§ **PROBLEM**
Using the records below, filter for lines that contain the string "will" and copy them out.

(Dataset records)
|---|

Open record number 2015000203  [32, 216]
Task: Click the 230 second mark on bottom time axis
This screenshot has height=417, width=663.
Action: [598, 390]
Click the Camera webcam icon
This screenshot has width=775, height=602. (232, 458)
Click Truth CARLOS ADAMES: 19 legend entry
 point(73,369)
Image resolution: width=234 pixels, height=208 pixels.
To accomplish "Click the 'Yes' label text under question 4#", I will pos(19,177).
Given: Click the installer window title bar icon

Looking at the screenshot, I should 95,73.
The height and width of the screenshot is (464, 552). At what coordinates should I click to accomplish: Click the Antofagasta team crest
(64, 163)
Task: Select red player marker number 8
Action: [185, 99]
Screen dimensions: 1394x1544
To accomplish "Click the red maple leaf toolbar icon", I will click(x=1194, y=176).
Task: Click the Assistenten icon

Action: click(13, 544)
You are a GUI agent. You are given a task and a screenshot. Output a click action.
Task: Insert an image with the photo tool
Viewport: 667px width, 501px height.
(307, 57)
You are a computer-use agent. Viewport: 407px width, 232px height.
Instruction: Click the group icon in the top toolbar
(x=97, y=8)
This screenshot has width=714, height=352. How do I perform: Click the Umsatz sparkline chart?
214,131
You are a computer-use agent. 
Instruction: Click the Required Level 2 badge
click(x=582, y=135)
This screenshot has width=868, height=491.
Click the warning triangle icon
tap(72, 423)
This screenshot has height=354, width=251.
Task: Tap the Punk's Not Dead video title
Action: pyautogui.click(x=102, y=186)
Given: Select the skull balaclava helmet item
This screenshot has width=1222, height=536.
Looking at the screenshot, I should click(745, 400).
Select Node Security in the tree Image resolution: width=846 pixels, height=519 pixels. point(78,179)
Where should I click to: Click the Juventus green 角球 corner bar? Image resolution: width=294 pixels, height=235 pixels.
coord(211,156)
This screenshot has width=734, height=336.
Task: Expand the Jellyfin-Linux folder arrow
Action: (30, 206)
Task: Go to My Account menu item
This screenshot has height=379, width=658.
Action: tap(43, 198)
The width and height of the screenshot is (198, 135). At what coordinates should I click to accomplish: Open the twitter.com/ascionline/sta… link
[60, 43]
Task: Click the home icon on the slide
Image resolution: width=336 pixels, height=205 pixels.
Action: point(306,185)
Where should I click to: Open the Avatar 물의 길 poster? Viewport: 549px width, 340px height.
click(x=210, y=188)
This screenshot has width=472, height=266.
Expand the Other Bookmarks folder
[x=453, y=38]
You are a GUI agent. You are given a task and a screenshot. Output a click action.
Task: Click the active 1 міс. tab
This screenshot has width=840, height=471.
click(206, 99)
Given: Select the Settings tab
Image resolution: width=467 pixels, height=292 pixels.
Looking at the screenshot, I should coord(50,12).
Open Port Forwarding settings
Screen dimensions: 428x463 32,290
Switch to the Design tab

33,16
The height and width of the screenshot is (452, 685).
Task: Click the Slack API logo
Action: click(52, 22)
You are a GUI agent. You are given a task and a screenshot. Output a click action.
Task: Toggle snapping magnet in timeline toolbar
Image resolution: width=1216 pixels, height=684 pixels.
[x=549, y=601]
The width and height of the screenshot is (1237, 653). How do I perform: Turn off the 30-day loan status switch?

|---|

§ **TASK SOLUTION**
To accomplish "Click the 'Yes' label text under question 4#", I will pos(19,177).
To accomplish "Click the red maple leaf toolbar icon", I will click(x=1194, y=176).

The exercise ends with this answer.